Certo, i conservatori lo hanno scelto al CPAC, ma ‒ ha scritto efficacemente Jame Hohmann in un’acuta analisi sul Politico ‒ «ciò non significa che egli sia uscito da questa tre-giorni più forte di come sia entrato» (per il commentatore, a conti fatti, i veri trionfatori sono stati Michele Bachmann, Santorum, Sarah Palin e il senatore della Florida Mark Rubio). Certo nel Maine ‒ dove è attivo un agguerrito universo “Tea Party”, che di suo dovrebbe favorire, come stava per fare, Paul, e dove già in passato sono stati premiati outsider anti-establishment come il miliardario texano Ross Perot, che nel 1992 e nel 1996 corse da indipendente ‒ è stato analogamente votato da una parte dei conservatori. Ma il Maine resta uno Stato del New England dove la media dell’elettorato Repubblicano è “moderato” (se non liberal) e dove la media dell’elettorato tout court pende tipicamente ‒ dall’“era Reagan in poi” ‒ a sinistra.
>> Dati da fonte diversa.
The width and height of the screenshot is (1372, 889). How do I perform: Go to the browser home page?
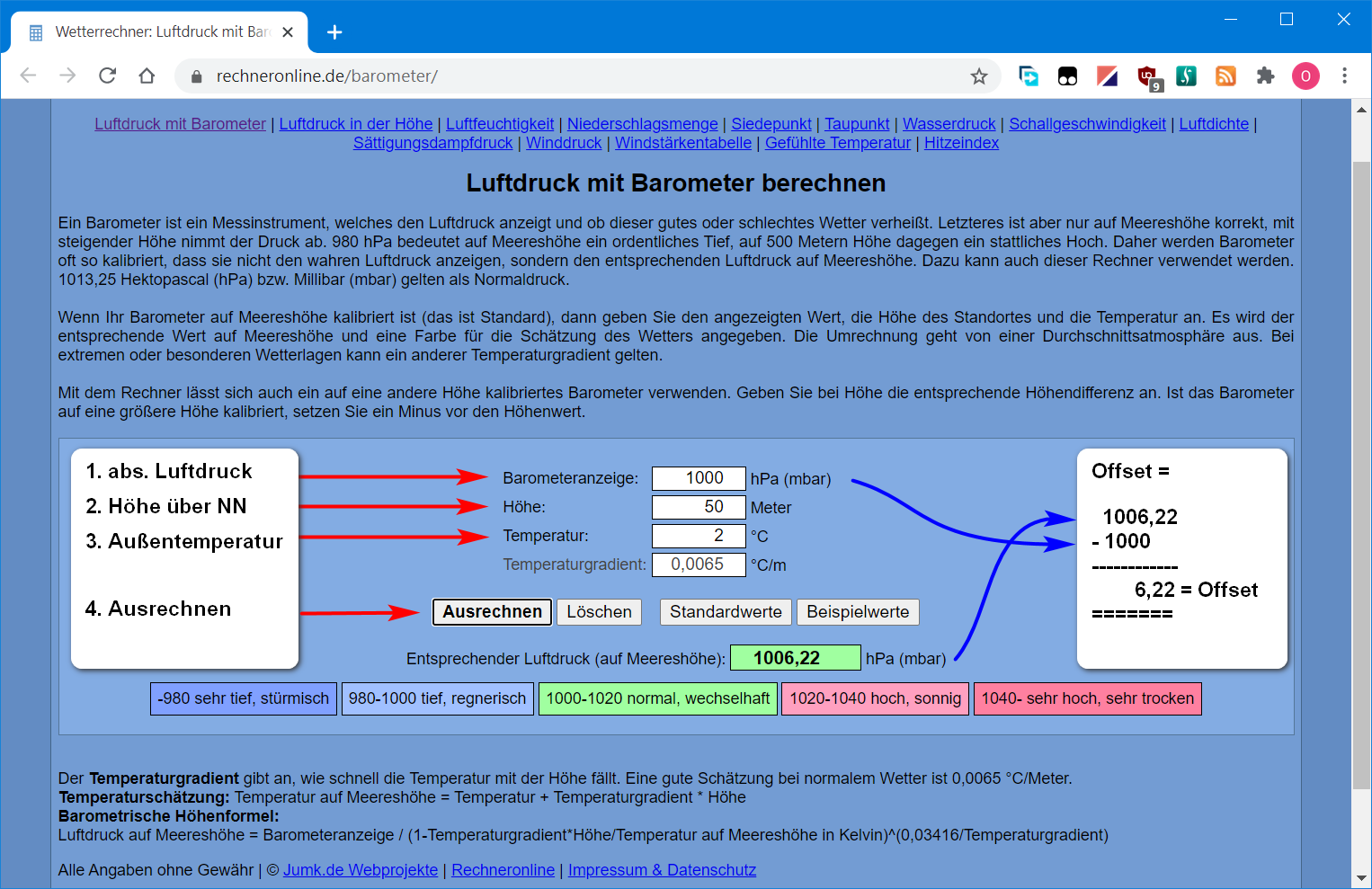point(147,76)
Nel Maine, insomma, Romney ha preso voti già suoi, e a momenti ne perdeva più di quanti comunque ne abbia persi. Nel 2008, infatti, prese il 51,67% dei suffragi espressi (pari a 2.837 voti) e Paul, giunto terzo, il 18,25% (1.002 voti): il calo dell’uno e l’aumento dell’altro (che ha quasi raddoppiato percentuali e voti popolari) sono evidentissimi. Sta diventando un ritornello.
Marco Respinti è presidente del Columbia Institute, direttore del Centro Studi Russell Kirk e autore di L’ora dei “Tea Party”. Diario di una rivolta americana.